Profi in jeder Situation: Léa Seydoux

»France«

Bruno Dumont seziert die moderne Medienwelt mit ­einer schillernden ç in der Titelrolle

France de Meutre hat alles im Griff. Die Starjournalistin ist als Moderatorin eines Nachrichtenmagazins das Aushängeschild ihres TV-Senders. Selbst wenn sie aus Krisengebieten berichtet, weiß sie sich so zu inszenieren, dass das jeweilige Umfeld zum Hintergrund ihrer Selbstdarstellung wird. Die Fassade stimmt, auch die als Ehefrau und Mutter, eine Rolle, die sie ebenso effizient und abgeklärt erfüllt. Bis ihr alles entgleitet. Ein unachtsamer Moment am Steuer und ein daraus resultierender Auffahrunfall genügen, um ihr Leben aus dem Gleichgewicht zu bringen. Dabei hat der Geschädigte nur eine leichte Knieverletzung, doch bei France löst das eine Existenzkrise aus. Oder ist es nur die negative Presse, die ihr Image und damit ihr Selbstwertgefühl angekratzt hat? Alltägliche Kleinigkeiten bringen sie bald so aus der Fassung, dass sie sich aus dem Rampenlicht zurückzieht. Doch was bleibt, wenn der Sinn des Lebens die Aufmerksamkeit anderer ist?

Der neue Film von Bruno Dumont (»L’Humanité«, »Die feine Gesellschaft«) ist eine merkwürdige Mischung aus Mediensatire, Melodram und Liebesgeschichte, deren Tonfallwechsel zwischen ätzend, albern und dramatisch, immer wieder irritieren — im besten Sinne. Das liegt auch an der höchst widersprüchlichen Hauptfigur, aus der man nicht schlau wird, auch wenn die Kamera oft lange auf Léa Seydouxs Gesicht in Großaufnahme verweilt. Tränen fließen dabei viel, meist sind sie falsch und manchmal womöglich echt. Irgendwann kennen weder Publikum noch Protagonistin den Unterschied, auch weil Seydoux diese Momente so faszinierend schillernd spielt.

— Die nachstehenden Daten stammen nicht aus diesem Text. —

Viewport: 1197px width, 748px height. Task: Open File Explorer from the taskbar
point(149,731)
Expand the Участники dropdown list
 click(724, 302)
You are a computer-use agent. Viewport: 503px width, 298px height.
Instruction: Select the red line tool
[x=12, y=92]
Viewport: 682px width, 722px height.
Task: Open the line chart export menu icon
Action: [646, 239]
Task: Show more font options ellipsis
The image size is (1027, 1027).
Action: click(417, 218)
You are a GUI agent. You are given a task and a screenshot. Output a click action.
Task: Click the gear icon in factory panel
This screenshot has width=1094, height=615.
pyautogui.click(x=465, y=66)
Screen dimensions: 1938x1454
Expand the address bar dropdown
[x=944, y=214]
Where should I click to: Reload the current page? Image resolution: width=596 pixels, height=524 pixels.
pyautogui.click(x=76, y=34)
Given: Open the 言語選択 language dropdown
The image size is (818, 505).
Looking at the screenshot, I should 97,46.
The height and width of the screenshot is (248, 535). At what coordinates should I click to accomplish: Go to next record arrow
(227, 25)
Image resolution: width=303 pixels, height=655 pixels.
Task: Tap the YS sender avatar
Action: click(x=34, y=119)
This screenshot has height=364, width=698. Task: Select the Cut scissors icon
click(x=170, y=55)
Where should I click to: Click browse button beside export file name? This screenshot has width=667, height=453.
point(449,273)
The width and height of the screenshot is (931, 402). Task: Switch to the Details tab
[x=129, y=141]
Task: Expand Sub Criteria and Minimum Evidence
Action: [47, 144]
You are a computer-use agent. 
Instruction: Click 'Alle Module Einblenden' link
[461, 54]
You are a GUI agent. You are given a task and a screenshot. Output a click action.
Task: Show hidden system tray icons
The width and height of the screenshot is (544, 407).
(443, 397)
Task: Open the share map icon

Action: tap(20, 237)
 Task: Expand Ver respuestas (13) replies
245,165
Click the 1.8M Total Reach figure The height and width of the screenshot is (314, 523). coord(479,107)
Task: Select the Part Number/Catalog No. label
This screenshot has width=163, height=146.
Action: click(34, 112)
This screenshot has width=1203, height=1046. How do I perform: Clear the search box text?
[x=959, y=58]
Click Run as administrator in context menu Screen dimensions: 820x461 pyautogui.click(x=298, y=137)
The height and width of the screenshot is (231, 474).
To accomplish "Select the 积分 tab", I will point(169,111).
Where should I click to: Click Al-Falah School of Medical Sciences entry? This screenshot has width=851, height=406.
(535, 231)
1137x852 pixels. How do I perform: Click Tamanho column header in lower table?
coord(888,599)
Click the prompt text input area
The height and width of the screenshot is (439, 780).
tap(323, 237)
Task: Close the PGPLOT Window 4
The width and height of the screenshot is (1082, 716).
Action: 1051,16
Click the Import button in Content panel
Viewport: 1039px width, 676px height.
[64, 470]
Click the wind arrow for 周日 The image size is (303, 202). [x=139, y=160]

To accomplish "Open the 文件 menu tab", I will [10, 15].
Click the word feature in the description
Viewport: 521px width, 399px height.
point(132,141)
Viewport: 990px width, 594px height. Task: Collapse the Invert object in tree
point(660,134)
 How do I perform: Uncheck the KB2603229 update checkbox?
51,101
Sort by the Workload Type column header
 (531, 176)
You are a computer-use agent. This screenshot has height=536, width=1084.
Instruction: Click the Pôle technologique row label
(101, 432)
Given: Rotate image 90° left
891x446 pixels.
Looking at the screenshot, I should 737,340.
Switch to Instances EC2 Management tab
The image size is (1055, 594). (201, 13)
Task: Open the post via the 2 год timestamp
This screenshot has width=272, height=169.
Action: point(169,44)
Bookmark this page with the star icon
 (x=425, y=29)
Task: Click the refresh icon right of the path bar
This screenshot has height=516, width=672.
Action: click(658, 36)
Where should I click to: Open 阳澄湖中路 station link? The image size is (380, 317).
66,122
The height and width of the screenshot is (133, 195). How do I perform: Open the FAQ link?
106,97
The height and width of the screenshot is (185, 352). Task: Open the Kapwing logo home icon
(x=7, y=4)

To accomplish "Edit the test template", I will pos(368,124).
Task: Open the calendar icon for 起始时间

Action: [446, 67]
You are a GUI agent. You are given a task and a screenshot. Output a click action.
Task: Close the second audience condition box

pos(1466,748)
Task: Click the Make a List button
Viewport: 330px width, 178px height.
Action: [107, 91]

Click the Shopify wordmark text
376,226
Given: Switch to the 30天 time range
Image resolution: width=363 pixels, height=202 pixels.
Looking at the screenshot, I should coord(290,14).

Am prägnantesten seziert Dumont in diesem Potpourri der Genres die moderne Medienwelt zwischen Promiwahn und Selbstdarstellung. Ständig will jemand ein Selfie mit France machen, selbst in der Reha-Klinik in den Schweizer Alpen, wo sie sich eine Auszeit erhofft. Hier begegnet sie endlich einem jungen Mann, der nicht zu wissen scheint, wer sie ist. Zunächst ungläubig, verliebt sich France Hals über Kopf, doch das Glück ist nur von kurzer Dauer. Oder womöglich nicht, erneut schlägt »France« da mehr als einen Haken. 

F/D/I/B 2021, R: Bruno Dumont, D: Léa Seydoux, Blanche Gardin, Benjamin Biolay, 130 Min.